= Beginning of Section =

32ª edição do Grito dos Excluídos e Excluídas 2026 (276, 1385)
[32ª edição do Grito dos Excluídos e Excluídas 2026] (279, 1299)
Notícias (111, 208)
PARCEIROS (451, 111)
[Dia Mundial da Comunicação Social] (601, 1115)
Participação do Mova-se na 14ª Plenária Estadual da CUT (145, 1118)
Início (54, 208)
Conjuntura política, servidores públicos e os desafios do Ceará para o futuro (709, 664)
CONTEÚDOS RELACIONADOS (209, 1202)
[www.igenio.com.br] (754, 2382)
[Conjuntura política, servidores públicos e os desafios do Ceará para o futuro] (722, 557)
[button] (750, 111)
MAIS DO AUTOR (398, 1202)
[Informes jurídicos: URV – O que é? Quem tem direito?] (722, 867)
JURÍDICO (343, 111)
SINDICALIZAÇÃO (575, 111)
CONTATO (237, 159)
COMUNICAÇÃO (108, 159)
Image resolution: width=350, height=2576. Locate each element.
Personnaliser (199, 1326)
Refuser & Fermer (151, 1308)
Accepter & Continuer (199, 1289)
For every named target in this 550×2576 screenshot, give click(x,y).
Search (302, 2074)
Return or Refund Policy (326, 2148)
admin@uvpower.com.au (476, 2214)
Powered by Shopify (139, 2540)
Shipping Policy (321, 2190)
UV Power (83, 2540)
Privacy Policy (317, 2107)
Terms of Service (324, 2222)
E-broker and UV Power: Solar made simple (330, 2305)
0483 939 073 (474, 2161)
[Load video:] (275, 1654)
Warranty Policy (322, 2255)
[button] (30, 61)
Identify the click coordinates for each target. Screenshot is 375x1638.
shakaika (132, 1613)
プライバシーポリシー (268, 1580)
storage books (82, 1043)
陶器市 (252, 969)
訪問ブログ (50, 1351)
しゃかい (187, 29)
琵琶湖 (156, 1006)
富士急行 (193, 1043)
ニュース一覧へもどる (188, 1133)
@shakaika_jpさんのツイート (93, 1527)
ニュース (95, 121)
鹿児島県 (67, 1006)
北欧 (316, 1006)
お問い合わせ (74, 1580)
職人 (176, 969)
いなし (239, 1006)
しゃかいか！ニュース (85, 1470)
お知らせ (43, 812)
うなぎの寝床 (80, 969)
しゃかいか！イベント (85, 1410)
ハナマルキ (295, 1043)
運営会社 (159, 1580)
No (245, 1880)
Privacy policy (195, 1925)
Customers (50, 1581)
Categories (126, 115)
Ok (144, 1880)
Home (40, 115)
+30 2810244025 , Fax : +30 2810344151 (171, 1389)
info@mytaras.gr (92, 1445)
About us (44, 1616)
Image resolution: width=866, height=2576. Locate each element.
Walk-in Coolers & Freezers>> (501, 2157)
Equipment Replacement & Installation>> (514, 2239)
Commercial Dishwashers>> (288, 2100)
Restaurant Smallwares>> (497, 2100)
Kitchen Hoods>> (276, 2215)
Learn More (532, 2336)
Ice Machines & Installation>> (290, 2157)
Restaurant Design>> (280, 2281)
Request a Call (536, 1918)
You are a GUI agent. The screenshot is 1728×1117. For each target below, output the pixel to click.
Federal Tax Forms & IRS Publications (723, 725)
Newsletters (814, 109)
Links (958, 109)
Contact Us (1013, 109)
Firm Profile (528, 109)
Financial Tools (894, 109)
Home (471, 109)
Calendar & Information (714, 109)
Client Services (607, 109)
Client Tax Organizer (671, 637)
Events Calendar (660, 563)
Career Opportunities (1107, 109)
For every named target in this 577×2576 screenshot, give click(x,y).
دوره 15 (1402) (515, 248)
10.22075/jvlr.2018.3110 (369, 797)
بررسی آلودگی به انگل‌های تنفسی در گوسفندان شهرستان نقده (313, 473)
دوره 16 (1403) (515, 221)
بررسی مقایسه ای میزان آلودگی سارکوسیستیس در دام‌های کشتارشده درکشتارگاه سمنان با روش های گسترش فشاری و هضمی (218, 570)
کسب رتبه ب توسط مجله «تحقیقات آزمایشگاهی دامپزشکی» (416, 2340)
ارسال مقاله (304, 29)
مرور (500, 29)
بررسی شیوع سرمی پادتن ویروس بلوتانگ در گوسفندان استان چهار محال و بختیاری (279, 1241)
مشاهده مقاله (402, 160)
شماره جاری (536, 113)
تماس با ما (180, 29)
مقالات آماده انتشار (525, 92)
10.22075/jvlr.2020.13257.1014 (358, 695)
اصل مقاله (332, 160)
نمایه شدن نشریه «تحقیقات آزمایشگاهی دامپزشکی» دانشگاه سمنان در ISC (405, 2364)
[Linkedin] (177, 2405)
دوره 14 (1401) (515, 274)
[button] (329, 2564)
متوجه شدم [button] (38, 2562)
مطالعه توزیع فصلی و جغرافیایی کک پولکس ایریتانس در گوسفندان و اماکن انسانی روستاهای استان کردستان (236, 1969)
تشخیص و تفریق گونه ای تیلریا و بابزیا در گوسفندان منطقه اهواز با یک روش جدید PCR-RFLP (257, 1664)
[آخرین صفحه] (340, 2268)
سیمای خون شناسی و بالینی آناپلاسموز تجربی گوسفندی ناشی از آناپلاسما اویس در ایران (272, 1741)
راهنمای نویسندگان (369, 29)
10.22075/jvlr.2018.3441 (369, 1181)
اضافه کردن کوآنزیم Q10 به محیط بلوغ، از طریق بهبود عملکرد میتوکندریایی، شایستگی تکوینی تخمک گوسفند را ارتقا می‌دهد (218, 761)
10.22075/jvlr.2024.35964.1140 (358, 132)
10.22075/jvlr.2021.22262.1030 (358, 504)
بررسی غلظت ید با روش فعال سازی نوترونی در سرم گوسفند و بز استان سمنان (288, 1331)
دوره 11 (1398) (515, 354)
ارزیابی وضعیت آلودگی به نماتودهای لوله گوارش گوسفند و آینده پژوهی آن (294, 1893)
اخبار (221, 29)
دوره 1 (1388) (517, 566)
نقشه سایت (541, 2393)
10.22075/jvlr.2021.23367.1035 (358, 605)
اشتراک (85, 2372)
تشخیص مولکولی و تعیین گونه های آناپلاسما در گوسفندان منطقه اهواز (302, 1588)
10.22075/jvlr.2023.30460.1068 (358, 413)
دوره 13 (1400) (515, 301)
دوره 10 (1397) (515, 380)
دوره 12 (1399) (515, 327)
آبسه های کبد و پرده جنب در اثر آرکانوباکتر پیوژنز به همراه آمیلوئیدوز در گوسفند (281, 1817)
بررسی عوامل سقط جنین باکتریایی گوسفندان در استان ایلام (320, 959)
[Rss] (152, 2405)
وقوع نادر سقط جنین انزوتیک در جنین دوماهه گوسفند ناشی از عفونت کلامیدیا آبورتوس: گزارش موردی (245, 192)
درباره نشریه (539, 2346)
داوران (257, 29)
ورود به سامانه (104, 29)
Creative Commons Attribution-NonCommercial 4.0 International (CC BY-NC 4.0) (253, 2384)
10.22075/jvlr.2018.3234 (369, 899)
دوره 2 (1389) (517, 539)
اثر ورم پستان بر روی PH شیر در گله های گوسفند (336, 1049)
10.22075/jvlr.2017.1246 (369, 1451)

= End of Section =

=== Task statement ===
Retype the whole listing above exactly.

=== Output of the exercise ===
32ª edição do Grito dos Excluídos e Excluídas 2026 (276, 1385)
[32ª edição do Grito dos Excluídos e Excluídas 2026] (279, 1299)
Notícias (111, 208)
PARCEIROS (451, 111)
[Dia Mundial da Comunicação Social] (601, 1115)
Participação do Mova-se na 14ª Plenária Estadual da CUT (145, 1118)
Início (54, 208)
Conjuntura política, servidores públicos e os desafios do Ceará para o futuro (709, 664)
CONTEÚDOS RELACIONADOS (209, 1202)
[www.igenio.com.br] (754, 2382)
[Conjuntura política, servidores públicos e os desafios do Ceará para o futuro] (722, 557)
[button] (750, 111)
MAIS DO AUTOR (398, 1202)
[Informes jurídicos: URV – O que é? Quem tem direito?] (722, 867)
JURÍDICO (343, 111)
SINDICALIZAÇÃO (575, 111)
CONTATO (237, 159)
COMUNICAÇÃO (108, 159)
Image resolution: width=350, height=2576. Locate each element.
Personnaliser (199, 1326)
Refuser & Fermer (151, 1308)
Accepter & Continuer (199, 1289)
For every named target in this 550×2576 screenshot, give click(x,y).
Search (302, 2074)
Return or Refund Policy (326, 2148)
admin@uvpower.com.au (476, 2214)
Powered by Shopify (139, 2540)
Shipping Policy (321, 2190)
UV Power (83, 2540)
Privacy Policy (317, 2107)
Terms of Service (324, 2222)
E-broker and UV Power: Solar made simple (330, 2305)
0483 939 073 (474, 2161)
[Load video:] (275, 1654)
Warranty Policy (322, 2255)
[button] (30, 61)
Identify the click coordinates for each target. Screenshot is 375x1638.
shakaika (132, 1613)
プライバシーポリシー (268, 1580)
storage books (82, 1043)
陶器市 (252, 969)
訪問ブログ (50, 1351)
しゃかい (187, 29)
琵琶湖 (156, 1006)
富士急行 (193, 1043)
ニュース一覧へもどる (188, 1133)
@shakaika_jpさんのツイート (93, 1527)
ニュース (95, 121)
鹿児島県 (67, 1006)
北欧 (316, 1006)
お問い合わせ (74, 1580)
職人 (176, 969)
いなし (239, 1006)
しゃかいか！ニュース (85, 1470)
お知らせ (43, 812)
うなぎの寝床 (80, 969)
しゃかいか！イベント (85, 1410)
ハナマルキ (295, 1043)
運営会社 (159, 1580)
No (245, 1880)
Privacy policy (195, 1925)
Customers (50, 1581)
Categories (126, 115)
Ok (144, 1880)
Home (40, 115)
+30 2810244025 , Fax : +30 2810344151 (171, 1389)
info@mytaras.gr (92, 1445)
About us (44, 1616)
Image resolution: width=866, height=2576. Locate each element.
Walk-in Coolers & Freezers>> (501, 2157)
Equipment Replacement & Installation>> (514, 2239)
Commercial Dishwashers>> (288, 2100)
Restaurant Smallwares>> (497, 2100)
Kitchen Hoods>> (276, 2215)
Learn More (532, 2336)
Ice Machines & Installation>> (290, 2157)
Restaurant Design>> (280, 2281)
Request a Call (536, 1918)
You are a GUI agent. The screenshot is 1728×1117. For each target below, output the pixel to click.
Federal Tax Forms & IRS Publications (723, 725)
Newsletters (814, 109)
Links (958, 109)
Contact Us (1013, 109)
Firm Profile (528, 109)
Financial Tools (894, 109)
Home (471, 109)
Calendar & Information (714, 109)
Client Services (607, 109)
Client Tax Organizer (671, 637)
Events Calendar (660, 563)
Career Opportunities (1107, 109)
For every named target in this 577×2576 screenshot, give click(x,y).
دوره 15 (1402) (515, 248)
10.22075/jvlr.2018.3110 (369, 797)
بررسی آلودگی به انگل‌های تنفسی در گوسفندان شهرستان نقده (313, 473)
دوره 16 (1403) (515, 221)
بررسی مقایسه ای میزان آلودگی سارکوسیستیس در دام‌های کشتارشده درکشتارگاه سمنان با روش های گسترش فشاری و هضمی (218, 570)
کسب رتبه ب توسط مجله «تحقیقات آزمایشگاهی دامپزشکی» (416, 2340)
ارسال مقاله (304, 29)
مرور (500, 29)
بررسی شیوع سرمی پادتن ویروس بلوتانگ در گوسفندان استان چهار محال و بختیاری (279, 1241)
مشاهده مقاله (402, 160)
شماره جاری (536, 113)
تماس با ما (180, 29)
مقالات آماده انتشار (525, 92)
10.22075/jvlr.2020.13257.1014 (358, 695)
اصل مقاله (332, 160)
نمایه شدن نشریه «تحقیقات آزمایشگاهی دامپزشکی» دانشگاه سمنان در ISC (405, 2364)
[Linkedin] (177, 2405)
دوره 14 (1401) (515, 274)
[button] (329, 2564)
متوجه شدم [button] (38, 2562)
مطالعه توزیع فصلی و جغرافیایی کک پولکس ایریتانس در گوسفندان و اماکن انسانی روستاهای استان کردستان (236, 1969)
تشخیص و تفریق گونه ای تیلریا و بابزیا در گوسفندان منطقه اهواز با یک روش جدید PCR-RFLP (257, 1664)
[آخرین صفحه] (340, 2268)
سیمای خون شناسی و بالینی آناپلاسموز تجربی گوسفندی ناشی از آناپلاسما اویس در ایران (272, 1741)
راهنمای نویسندگان (369, 29)
10.22075/jvlr.2018.3441 (369, 1181)
اضافه کردن کوآنزیم Q10 به محیط بلوغ، از طریق بهبود عملکرد میتوکندریایی، شایستگی تکوینی تخمک گوسفند را ارتقا می‌دهد (218, 761)
10.22075/jvlr.2024.35964.1140 (358, 132)
10.22075/jvlr.2021.22262.1030 (358, 504)
بررسی غلظت ید با روش فعال سازی نوترونی در سرم گوسفند و بز استان سمنان (288, 1331)
دوره 11 (1398) (515, 354)
ارزیابی وضعیت آلودگی به نماتودهای لوله گوارش گوسفند و آینده پژوهی آن (294, 1893)
اخبار (221, 29)
دوره 1 (1388) (517, 566)
نقشه سایت (541, 2393)
10.22075/jvlr.2021.23367.1035 (358, 605)
اشتراک (85, 2372)
تشخیص مولکولی و تعیین گونه های آناپلاسما در گوسفندان منطقه اهواز (302, 1588)
10.22075/jvlr.2023.30460.1068 (358, 413)
دوره 13 (1400) (515, 301)
دوره 10 (1397) (515, 380)
دوره 12 (1399) (515, 327)
آبسه های کبد و پرده جنب در اثر آرکانوباکتر پیوژنز به همراه آمیلوئیدوز در گوسفند (281, 1817)
بررسی عوامل سقط جنین باکتریایی گوسفندان در استان ایلام (320, 959)
[Rss] (152, 2405)
وقوع نادر سقط جنین انزوتیک در جنین دوماهه گوسفند ناشی از عفونت کلامیدیا آبورتوس: گزارش موردی (245, 192)
درباره نشریه (539, 2346)
داوران (257, 29)
ورود به سامانه (104, 29)
Creative Commons Attribution-NonCommercial 4.0 International (CC BY-NC 4.0) (253, 2384)
10.22075/jvlr.2018.3234 (369, 899)
دوره 2 (1389) (517, 539)
اثر ورم پستان بر روی PH شیر در گله های گوسفند (336, 1049)
10.22075/jvlr.2017.1246 (369, 1451)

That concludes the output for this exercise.